TEXTE RETENU:
********************
LUNAR TOMBFIELDS : Spiritual black dimensions

D’après la biographie fournie par le label, l’album The Eternal Harvest se veut être : « une ode à la gloire des étoiles, à la force des éléments et à la tragédie du destin humain ». Une fois n’est pas coutume, nulle tromperie sur la marchandise. Nous avons alors répondu sans attendre à la sombre invitation de Lunar Tombfields, nouvelle signature française des Acteurs de l’Ombre… [Entretien intégral avec M. (guitares/basse/chant, compositions et textes) par Seigneur Fred – Photos : DR]

LUNAR TOMBFIELDS logo

Faisons connaissance pour commencer : comment est né le projet musical Lunar Tombfields précisément en 2020 ? Le projet a-t’il germé du fait du contexte sanitaire et culturel mais aussi d’isolement social que nous avons tous connu à cette période ? Si oui, en quoi cela a-t’il pu vous influencer et aussi vous inspirer ?
Même si certaines idées gravitaient déjà dans ma tête, la véritable naissance de Lunar Tombfields en tant que projet à part entière est liée à la période du premier confinement. Tout d’abord car cela coïncide avec plusieurs moments de ma vie personnelle : j’avais besoin de mettre à plat certaines choses et j’ai choisi la musique pour le faire. Enfin car cela m’a donné le temps de composer ces quatre titres, enfermé dans ma propre bulle de création. Puis, une fois Azh m’ayant rejoint, cela m’a donné la possibilité de réfléchir posément aux différents arrangements. Il n’y avait pas de concerts en prévision et nous avons pu mettre à profit l’intégralité de ce temps au service de cet album.

Lunar Tombfields n’est constitué que deux membres : M. et Äzh. Ce ne doit pas être facile à deux de penser à tout, et il faut être en phase, sur la même longueur d’ondes et se compléter, comme un couple ! (rires) Quels sont les forces et faiblesses de votre duo musical, selon toi ?
Au contraire, tout est plus simple. Nous avons tous les deux d’autres projets, dont certains en commun. Et il s’avère que Lunar Tombfields est la formation où nous avançons le plus rapidement. Nous savons où nous voulons aller, et par définition prendre une décision à deux est toujours plus simple qu’à quatre. A mon sens, notre musique forme un tout cohérent car seulement deux cerveaux sont responsables de l’ensemble du projet, de la genèse d’un titre jusqu’à l’enregistrement de l’ensemble en studio. Et cela représente un véritable atout.
********************
EXTRAIT DE DONNÉES:
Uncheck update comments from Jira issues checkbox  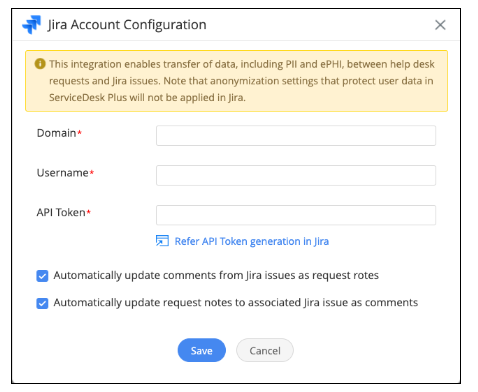point(42,276)
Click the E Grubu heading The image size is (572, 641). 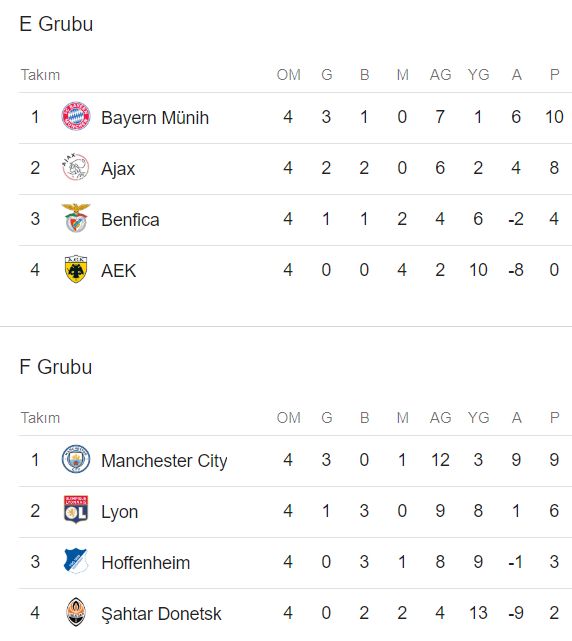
********************
LISTE DES TÂCHES:
1) Répondez aux questions suivantes d'après l'entretien :
(a) Quel label vient de signer Lunar Tombfields ?
(b) Quels rôles M. assure-t-il dans le groupe ?
(c) Combien de titres ont été composés pendant le premier confinement ?
2) Restituez mot pour mot, s'il vous plaît, le passage de l'entretien qui va de « LUNAR TOMBFIELDS logo » jusqu'à « vous inspirer ? » inclus.

RÉPONSES AUX EXERCICES:
1)
(a) Les Acteurs de l'Ombre.
(b) Guitares, basse, chant, compositions et textes.
(c) Quatre titres.

2)
LUNAR TOMBFIELDS logo

Faisons connaissance pour commencer : comment est né le projet musical Lunar Tombfields précisément en 2020 ? Le projet a-t’il germé du fait du contexte sanitaire et culturel mais aussi d’isolement social que nous avons tous connu à cette période ? Si oui, en quoi cela a-t’il pu vous influencer et aussi vous inspirer ?